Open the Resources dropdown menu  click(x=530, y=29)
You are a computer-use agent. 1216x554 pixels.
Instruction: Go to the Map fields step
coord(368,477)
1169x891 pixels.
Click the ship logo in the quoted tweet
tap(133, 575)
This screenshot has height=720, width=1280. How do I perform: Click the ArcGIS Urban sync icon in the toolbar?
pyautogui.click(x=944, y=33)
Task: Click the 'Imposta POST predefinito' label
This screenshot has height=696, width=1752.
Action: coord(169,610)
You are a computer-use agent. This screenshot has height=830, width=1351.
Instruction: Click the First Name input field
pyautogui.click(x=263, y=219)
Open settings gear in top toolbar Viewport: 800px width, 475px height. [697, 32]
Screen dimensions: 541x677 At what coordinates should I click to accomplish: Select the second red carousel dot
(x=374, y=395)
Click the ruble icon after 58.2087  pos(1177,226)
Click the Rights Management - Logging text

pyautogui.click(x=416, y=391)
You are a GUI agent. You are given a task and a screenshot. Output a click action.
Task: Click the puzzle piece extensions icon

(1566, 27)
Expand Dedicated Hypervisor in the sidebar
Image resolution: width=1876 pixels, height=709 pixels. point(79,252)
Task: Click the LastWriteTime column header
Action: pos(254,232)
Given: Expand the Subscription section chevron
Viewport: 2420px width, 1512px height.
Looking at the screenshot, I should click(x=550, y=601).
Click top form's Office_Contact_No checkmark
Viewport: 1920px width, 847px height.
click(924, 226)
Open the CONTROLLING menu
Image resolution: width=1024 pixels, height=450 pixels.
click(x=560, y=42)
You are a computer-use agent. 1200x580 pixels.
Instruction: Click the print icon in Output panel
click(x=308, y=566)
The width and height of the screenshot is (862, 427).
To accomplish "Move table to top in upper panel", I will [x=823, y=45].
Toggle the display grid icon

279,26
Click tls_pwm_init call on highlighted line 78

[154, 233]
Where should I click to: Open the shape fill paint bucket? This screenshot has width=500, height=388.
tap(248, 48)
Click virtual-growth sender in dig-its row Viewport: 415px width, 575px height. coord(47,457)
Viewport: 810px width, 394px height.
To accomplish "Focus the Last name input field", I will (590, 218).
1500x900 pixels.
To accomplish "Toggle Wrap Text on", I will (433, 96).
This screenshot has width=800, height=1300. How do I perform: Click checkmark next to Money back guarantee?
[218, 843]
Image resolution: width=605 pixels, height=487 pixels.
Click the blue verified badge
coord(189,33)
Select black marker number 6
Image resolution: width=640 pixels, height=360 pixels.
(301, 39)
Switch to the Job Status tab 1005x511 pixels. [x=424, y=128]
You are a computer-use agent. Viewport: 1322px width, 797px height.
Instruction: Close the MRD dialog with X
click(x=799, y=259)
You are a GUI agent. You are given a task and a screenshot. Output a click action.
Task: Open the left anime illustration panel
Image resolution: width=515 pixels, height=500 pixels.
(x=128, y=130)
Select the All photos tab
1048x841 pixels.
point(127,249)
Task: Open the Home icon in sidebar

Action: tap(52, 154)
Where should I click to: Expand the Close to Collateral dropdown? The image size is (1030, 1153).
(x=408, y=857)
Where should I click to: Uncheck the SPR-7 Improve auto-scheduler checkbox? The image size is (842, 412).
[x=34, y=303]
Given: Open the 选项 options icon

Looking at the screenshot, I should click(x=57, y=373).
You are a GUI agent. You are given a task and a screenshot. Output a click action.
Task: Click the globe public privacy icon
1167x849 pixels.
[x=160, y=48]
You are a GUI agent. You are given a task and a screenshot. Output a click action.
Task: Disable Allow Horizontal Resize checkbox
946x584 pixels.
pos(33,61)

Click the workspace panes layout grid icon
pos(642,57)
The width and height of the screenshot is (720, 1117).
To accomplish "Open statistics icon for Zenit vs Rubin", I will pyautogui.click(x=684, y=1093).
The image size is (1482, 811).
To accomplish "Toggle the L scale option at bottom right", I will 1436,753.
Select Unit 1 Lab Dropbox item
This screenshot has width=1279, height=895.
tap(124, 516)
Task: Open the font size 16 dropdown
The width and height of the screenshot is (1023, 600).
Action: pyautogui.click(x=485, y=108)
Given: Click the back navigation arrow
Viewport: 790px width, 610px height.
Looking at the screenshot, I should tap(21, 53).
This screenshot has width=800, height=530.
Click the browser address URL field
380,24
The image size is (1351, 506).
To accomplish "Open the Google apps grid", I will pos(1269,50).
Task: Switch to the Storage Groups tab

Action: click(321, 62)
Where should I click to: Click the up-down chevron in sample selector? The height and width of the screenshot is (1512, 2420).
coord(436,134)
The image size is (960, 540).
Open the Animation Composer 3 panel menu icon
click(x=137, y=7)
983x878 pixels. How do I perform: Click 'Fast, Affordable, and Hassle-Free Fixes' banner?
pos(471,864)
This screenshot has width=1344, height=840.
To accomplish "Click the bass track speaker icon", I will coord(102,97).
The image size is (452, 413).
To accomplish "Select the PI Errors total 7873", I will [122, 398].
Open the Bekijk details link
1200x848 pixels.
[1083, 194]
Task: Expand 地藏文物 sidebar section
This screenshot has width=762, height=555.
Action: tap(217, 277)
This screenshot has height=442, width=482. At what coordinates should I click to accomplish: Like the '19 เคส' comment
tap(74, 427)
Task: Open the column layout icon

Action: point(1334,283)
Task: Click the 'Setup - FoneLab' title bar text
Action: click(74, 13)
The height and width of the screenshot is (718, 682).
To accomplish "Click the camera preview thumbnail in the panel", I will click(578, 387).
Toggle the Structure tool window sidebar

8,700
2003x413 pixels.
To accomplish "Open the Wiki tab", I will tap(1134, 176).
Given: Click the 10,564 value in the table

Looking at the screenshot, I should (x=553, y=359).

- [Task brief]: Write out the complete listing above, exactly as it reads.

- [Expected output]:
Open the Resources dropdown menu  click(x=530, y=29)
You are a computer-use agent. 1216x554 pixels.
Instruction: Go to the Map fields step
coord(368,477)
1169x891 pixels.
Click the ship logo in the quoted tweet
tap(133, 575)
This screenshot has height=720, width=1280. How do I perform: Click the ArcGIS Urban sync icon in the toolbar?
pyautogui.click(x=944, y=33)
Task: Click the 'Imposta POST predefinito' label
This screenshot has height=696, width=1752.
Action: coord(169,610)
You are a computer-use agent. This screenshot has height=830, width=1351.
Instruction: Click the First Name input field
pyautogui.click(x=263, y=219)
Open settings gear in top toolbar Viewport: 800px width, 475px height. [697, 32]
Screen dimensions: 541x677 At what coordinates should I click to accomplish: Select the second red carousel dot
(x=374, y=395)
Click the ruble icon after 58.2087  pos(1177,226)
Click the Rights Management - Logging text

pyautogui.click(x=416, y=391)
You are a GUI agent. You are given a task and a screenshot. Output a click action.
Task: Click the puzzle piece extensions icon

(1566, 27)
Expand Dedicated Hypervisor in the sidebar
Image resolution: width=1876 pixels, height=709 pixels. point(79,252)
Task: Click the LastWriteTime column header
Action: pos(254,232)
Given: Expand the Subscription section chevron
Viewport: 2420px width, 1512px height.
Looking at the screenshot, I should click(x=550, y=601).
Click top form's Office_Contact_No checkmark
Viewport: 1920px width, 847px height.
click(924, 226)
Open the CONTROLLING menu
Image resolution: width=1024 pixels, height=450 pixels.
click(x=560, y=42)
You are a computer-use agent. 1200x580 pixels.
Instruction: Click the print icon in Output panel
click(x=308, y=566)
The width and height of the screenshot is (862, 427).
To accomplish "Move table to top in upper panel", I will [x=823, y=45].
Toggle the display grid icon

279,26
Click tls_pwm_init call on highlighted line 78

[154, 233]
Where should I click to: Open the shape fill paint bucket? This screenshot has width=500, height=388.
tap(248, 48)
Click virtual-growth sender in dig-its row Viewport: 415px width, 575px height. coord(47,457)
Viewport: 810px width, 394px height.
To accomplish "Focus the Last name input field", I will (590, 218).
1500x900 pixels.
To accomplish "Toggle Wrap Text on", I will (433, 96).
This screenshot has width=800, height=1300. How do I perform: Click checkmark next to Money back guarantee?
[218, 843]
Image resolution: width=605 pixels, height=487 pixels.
Click the blue verified badge
coord(189,33)
Select black marker number 6
Image resolution: width=640 pixels, height=360 pixels.
(301, 39)
Switch to the Job Status tab 1005x511 pixels. [x=424, y=128]
You are a computer-use agent. Viewport: 1322px width, 797px height.
Instruction: Close the MRD dialog with X
click(x=799, y=259)
You are a GUI agent. You are given a task and a screenshot. Output a click action.
Task: Open the left anime illustration panel
Image resolution: width=515 pixels, height=500 pixels.
(x=128, y=130)
Select the All photos tab
1048x841 pixels.
point(127,249)
Task: Open the Home icon in sidebar

Action: tap(52, 154)
Where should I click to: Expand the Close to Collateral dropdown? The image size is (1030, 1153).
(x=408, y=857)
Where should I click to: Uncheck the SPR-7 Improve auto-scheduler checkbox? The image size is (842, 412).
[x=34, y=303]
Given: Open the 选项 options icon

Looking at the screenshot, I should click(x=57, y=373).
You are a GUI agent. You are given a task and a screenshot. Output a click action.
Task: Click the globe public privacy icon
1167x849 pixels.
[x=160, y=48]
You are a GUI agent. You are given a task and a screenshot. Output a click action.
Task: Disable Allow Horizontal Resize checkbox
946x584 pixels.
pos(33,61)

Click the workspace panes layout grid icon
pos(642,57)
The width and height of the screenshot is (720, 1117).
To accomplish "Open statistics icon for Zenit vs Rubin", I will pyautogui.click(x=684, y=1093).
The image size is (1482, 811).
To accomplish "Toggle the L scale option at bottom right", I will 1436,753.
Select Unit 1 Lab Dropbox item
This screenshot has width=1279, height=895.
tap(124, 516)
Task: Open the font size 16 dropdown
The width and height of the screenshot is (1023, 600).
Action: pyautogui.click(x=485, y=108)
Given: Click the back navigation arrow
Viewport: 790px width, 610px height.
Looking at the screenshot, I should tap(21, 53).
This screenshot has width=800, height=530.
Click the browser address URL field
380,24
The image size is (1351, 506).
To accomplish "Open the Google apps grid", I will pos(1269,50).
Task: Switch to the Storage Groups tab

Action: click(321, 62)
Where should I click to: Click the up-down chevron in sample selector? The height and width of the screenshot is (1512, 2420).
coord(436,134)
The image size is (960, 540).
Open the Animation Composer 3 panel menu icon
click(x=137, y=7)
983x878 pixels. How do I perform: Click 'Fast, Affordable, and Hassle-Free Fixes' banner?
pos(471,864)
This screenshot has width=1344, height=840.
To accomplish "Click the bass track speaker icon", I will coord(102,97).
The image size is (452, 413).
To accomplish "Select the PI Errors total 7873", I will [122, 398].
Open the Bekijk details link
1200x848 pixels.
[1083, 194]
Task: Expand 地藏文物 sidebar section
This screenshot has width=762, height=555.
Action: tap(217, 277)
This screenshot has height=442, width=482. At what coordinates should I click to accomplish: Like the '19 เคส' comment
tap(74, 427)
Task: Open the column layout icon

Action: point(1334,283)
Task: Click the 'Setup - FoneLab' title bar text
Action: click(74, 13)
The height and width of the screenshot is (718, 682).
To accomplish "Click the camera preview thumbnail in the panel", I will click(578, 387).
Toggle the Structure tool window sidebar

8,700
2003x413 pixels.
To accomplish "Open the Wiki tab", I will tap(1134, 176).
Given: Click the 10,564 value in the table

Looking at the screenshot, I should (x=553, y=359).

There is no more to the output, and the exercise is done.